- [Exercise aim]
Would you output all the lines below precisely as they stand, leaving each picture out?

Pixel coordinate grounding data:
[Start of section]

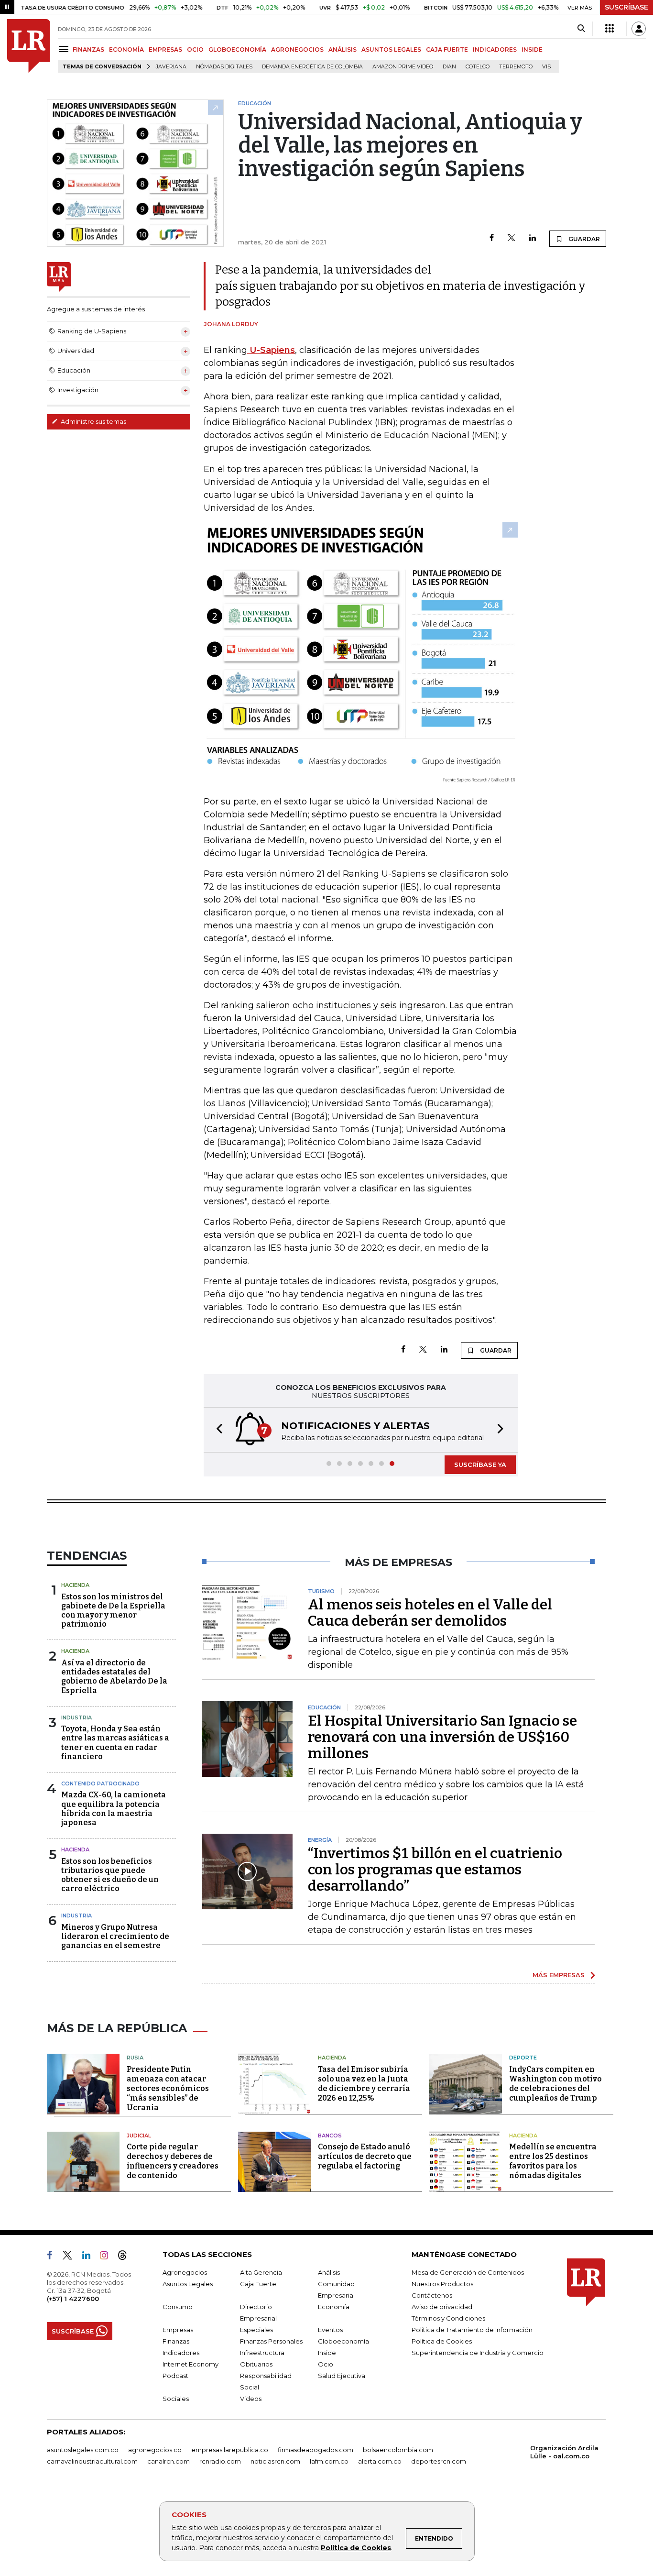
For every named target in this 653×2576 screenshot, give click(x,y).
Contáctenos (432, 2295)
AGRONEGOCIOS (297, 49)
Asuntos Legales (188, 2284)
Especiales (256, 2330)
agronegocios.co (155, 2450)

[End of section]

- [Solution below]
For every named target in this 653×2576 screenshot, give click(x,y).
Contáctenos (432, 2295)
AGRONEGOCIOS (297, 49)
Asuntos Legales (188, 2284)
Especiales (256, 2330)
agronegocios.co (155, 2450)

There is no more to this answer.